___ Page excerpt
II. That on the . . . day of . . ., 19., the defendant, by his attorney duly authorized, caused to be filed in the office of the [insert title of officer with whom lis pendens was filed] a notice of the pendency of a certain action then pending in the . . . court of the county of . . . wherein the said defendant was plaintiff and this plaintiff [and others] were defendants, by which said notice it was alleged that said action had been brought to recover the interest of the plaintiff's husband, E. F., in the said real estate. III. That the said complaint, in said last described action, alleged and declared that the said premises hereinafter described were in fact the property of the said E. F., and that the same had theretofore been conveyed to the plaintiff by a certain conveyance which was without consideration, and was fraudulent and void as to said defendant, who claimed to be a creditor of said. E. F.
______
___ Provided records
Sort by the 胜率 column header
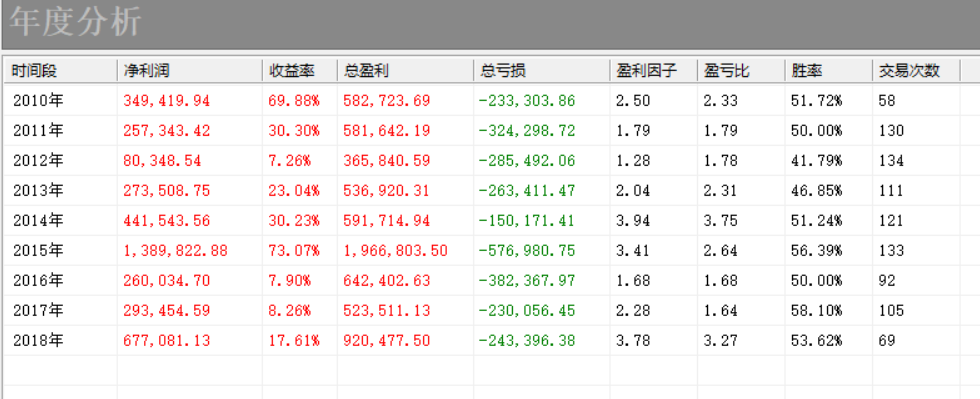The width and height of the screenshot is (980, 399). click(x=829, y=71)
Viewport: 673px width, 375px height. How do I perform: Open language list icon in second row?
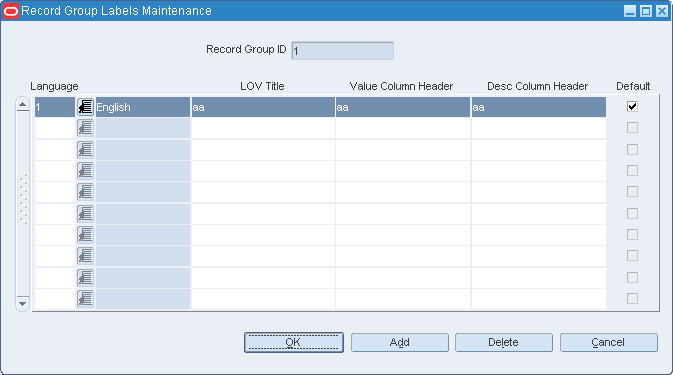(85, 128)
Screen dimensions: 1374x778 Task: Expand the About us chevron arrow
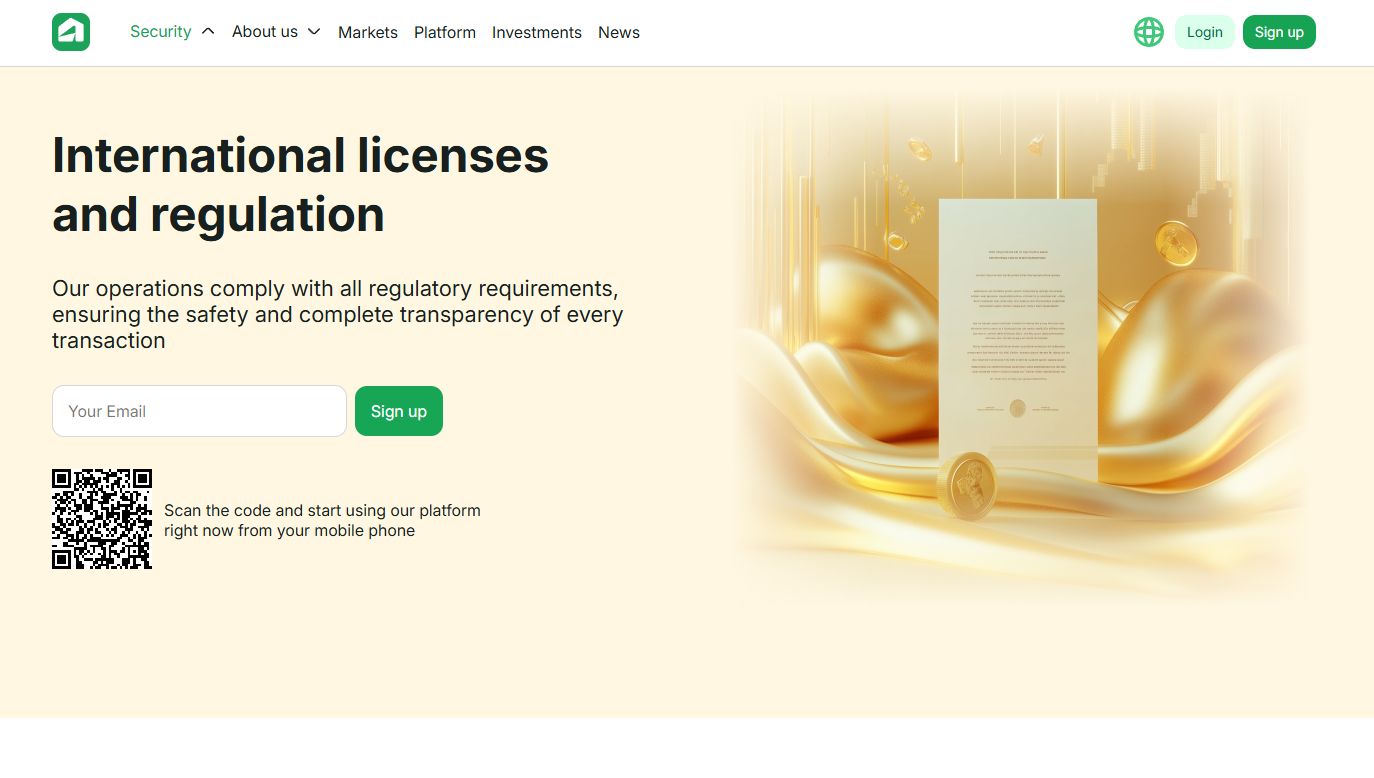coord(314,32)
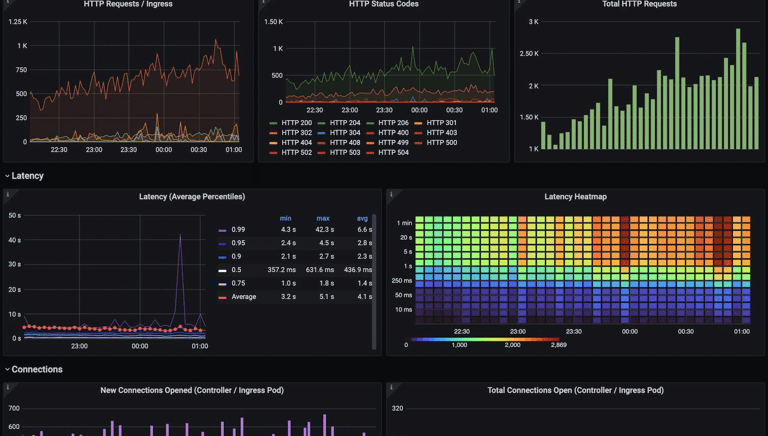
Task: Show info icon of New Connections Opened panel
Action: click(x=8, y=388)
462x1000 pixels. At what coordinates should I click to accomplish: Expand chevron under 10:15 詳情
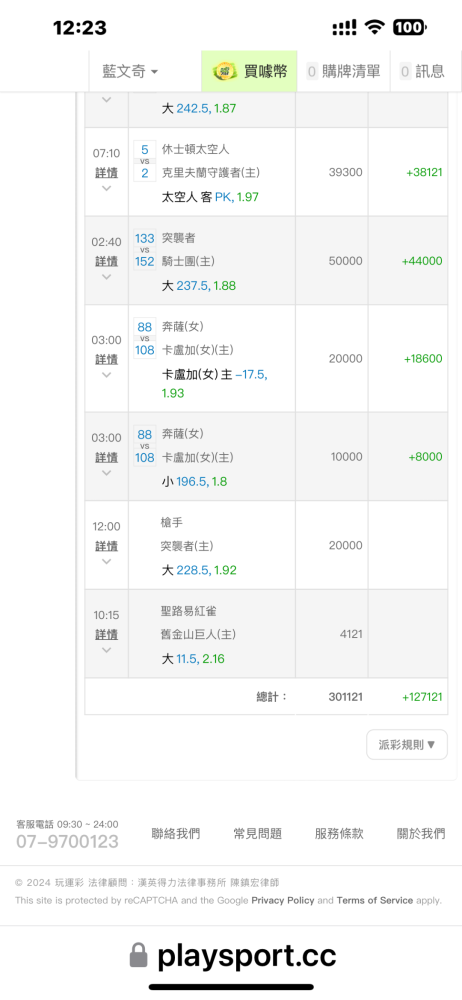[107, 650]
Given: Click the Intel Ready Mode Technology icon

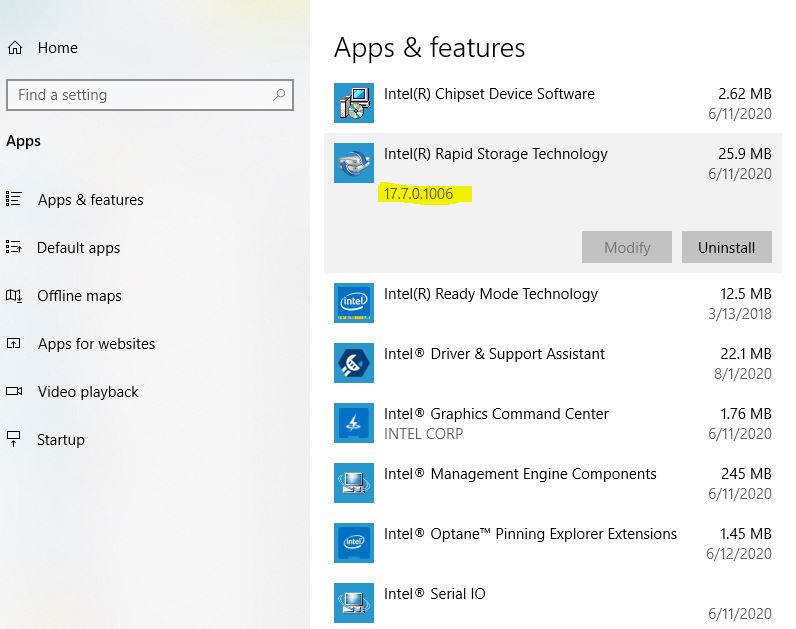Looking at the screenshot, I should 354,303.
______
- _What this exercise asks_
A) Using the legal form excerpt above, answer each question briefly:
(i) Who caused the notice of pendency to be filed?
(ii) What was the action alleged to have been brought to recover?
(iii) What did the defendant claim to be in relation to E. F.?
B) Decide whether each statement agrees with the legal form excerpt. Answer yes or no, and quote the words that settle it.
(i) In the earlier action, the defendant was the plaintiff.
(ii) The complaint alleged that the conveyance to the plaintiff was made for a fair price.
(iii) The plaintiff's husband filed the notice of pendency himself.
C) Resume the legal form excerpt after its final sentence and write the next part in the same style.

- _Answers in order_
A)
(i) The defendant, by his attorney duly authorized.
(ii) The interest of the plaintiff's husband, E. F., in the said real estate.
(iii) A creditor of E. F.

B)
(i) Yes: "wherein the said defendant was plaintiff and this plaintiff [and others] were defendants"
(ii) No: "a certain conveyance which was without consideration, and was fraudulent and void as to said defendant"
(iii) No: "the defendant, by his attorney duly authorized, caused to be filed"

C)
IV. That the allegations of said notice, so filed as aforesaid, and of the said complaint, charging that said land was in fact owned by said E. F., and that this plaintiff's title thereto was fraudulent and void as against the creditors of said E. F. were and are wholly false, and were known so to be by the said defendant at the time of the commencement of the said action, and of the filing of said notice, but that the defendant, notwithstanding his said knowledge of the falsity of all of said statements and allegations, willfully and maliciously caused said action to be commenced and said notice to be filed as aforesaid, with intent thereby to prevent the plaintiff from making a sale of said land, and to cause it to be suspected and believed that the plaintiff had not good title thereto.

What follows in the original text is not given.